What is needed is an exact transcription of the line with "Where should I click to: Open" and all the lines that follow it in the entries below; add nothing else.
-- Exercise data follows --
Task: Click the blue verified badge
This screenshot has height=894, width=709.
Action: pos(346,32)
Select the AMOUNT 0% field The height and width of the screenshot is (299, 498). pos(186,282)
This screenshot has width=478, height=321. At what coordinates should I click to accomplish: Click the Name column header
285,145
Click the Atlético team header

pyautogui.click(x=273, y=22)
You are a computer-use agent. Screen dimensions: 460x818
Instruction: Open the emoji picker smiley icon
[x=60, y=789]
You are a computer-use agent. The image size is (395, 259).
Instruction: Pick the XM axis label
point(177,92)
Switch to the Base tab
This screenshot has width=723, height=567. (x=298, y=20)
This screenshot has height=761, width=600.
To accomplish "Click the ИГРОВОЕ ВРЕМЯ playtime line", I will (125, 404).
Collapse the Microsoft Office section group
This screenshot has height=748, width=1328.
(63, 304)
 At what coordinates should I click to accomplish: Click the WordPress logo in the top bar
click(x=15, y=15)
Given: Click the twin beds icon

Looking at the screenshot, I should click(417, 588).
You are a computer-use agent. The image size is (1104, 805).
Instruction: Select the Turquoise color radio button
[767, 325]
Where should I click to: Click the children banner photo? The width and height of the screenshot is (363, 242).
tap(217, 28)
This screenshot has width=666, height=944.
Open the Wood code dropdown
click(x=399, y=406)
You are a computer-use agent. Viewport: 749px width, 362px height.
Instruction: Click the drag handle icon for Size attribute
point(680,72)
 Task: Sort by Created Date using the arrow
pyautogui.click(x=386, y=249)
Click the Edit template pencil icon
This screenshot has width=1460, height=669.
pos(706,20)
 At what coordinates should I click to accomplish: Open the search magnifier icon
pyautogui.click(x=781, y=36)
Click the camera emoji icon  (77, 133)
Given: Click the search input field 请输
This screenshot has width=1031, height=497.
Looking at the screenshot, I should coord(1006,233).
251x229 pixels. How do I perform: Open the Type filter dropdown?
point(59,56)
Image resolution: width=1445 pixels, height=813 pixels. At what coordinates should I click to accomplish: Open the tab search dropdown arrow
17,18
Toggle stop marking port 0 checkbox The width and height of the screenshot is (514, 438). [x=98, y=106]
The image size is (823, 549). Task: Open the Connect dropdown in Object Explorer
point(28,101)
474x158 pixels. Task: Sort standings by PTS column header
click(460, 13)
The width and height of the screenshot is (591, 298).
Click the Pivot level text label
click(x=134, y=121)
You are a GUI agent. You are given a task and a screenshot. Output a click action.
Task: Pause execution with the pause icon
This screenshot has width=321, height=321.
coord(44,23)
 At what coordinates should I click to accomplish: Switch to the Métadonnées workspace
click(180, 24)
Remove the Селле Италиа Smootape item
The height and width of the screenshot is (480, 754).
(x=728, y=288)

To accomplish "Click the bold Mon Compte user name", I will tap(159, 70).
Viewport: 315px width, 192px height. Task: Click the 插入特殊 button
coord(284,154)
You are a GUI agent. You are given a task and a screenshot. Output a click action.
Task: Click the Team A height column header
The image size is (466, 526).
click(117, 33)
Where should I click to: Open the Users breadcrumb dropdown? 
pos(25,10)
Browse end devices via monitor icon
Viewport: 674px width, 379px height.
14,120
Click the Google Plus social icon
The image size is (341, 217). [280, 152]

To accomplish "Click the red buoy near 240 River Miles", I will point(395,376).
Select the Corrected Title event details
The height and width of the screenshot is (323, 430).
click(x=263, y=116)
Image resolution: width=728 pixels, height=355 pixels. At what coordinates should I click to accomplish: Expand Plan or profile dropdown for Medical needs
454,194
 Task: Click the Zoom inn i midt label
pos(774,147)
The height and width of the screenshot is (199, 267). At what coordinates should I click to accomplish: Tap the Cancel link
-- Exercise data concluded --
Exercise answer:
Where should I click to: Open the Users breadcrumb dropdown? 
pos(25,10)
Browse end devices via monitor icon
Viewport: 674px width, 379px height.
14,120
Click the Google Plus social icon
The image size is (341, 217). [280, 152]

To accomplish "Click the red buoy near 240 River Miles", I will point(395,376).
Select the Corrected Title event details
The height and width of the screenshot is (323, 430).
click(x=263, y=116)
Image resolution: width=728 pixels, height=355 pixels. At what coordinates should I click to accomplish: Expand Plan or profile dropdown for Medical needs
454,194
 Task: Click the Zoom inn i midt label
pos(774,147)
The height and width of the screenshot is (199, 267). At what coordinates should I click to accomplish: Tap the Cancel link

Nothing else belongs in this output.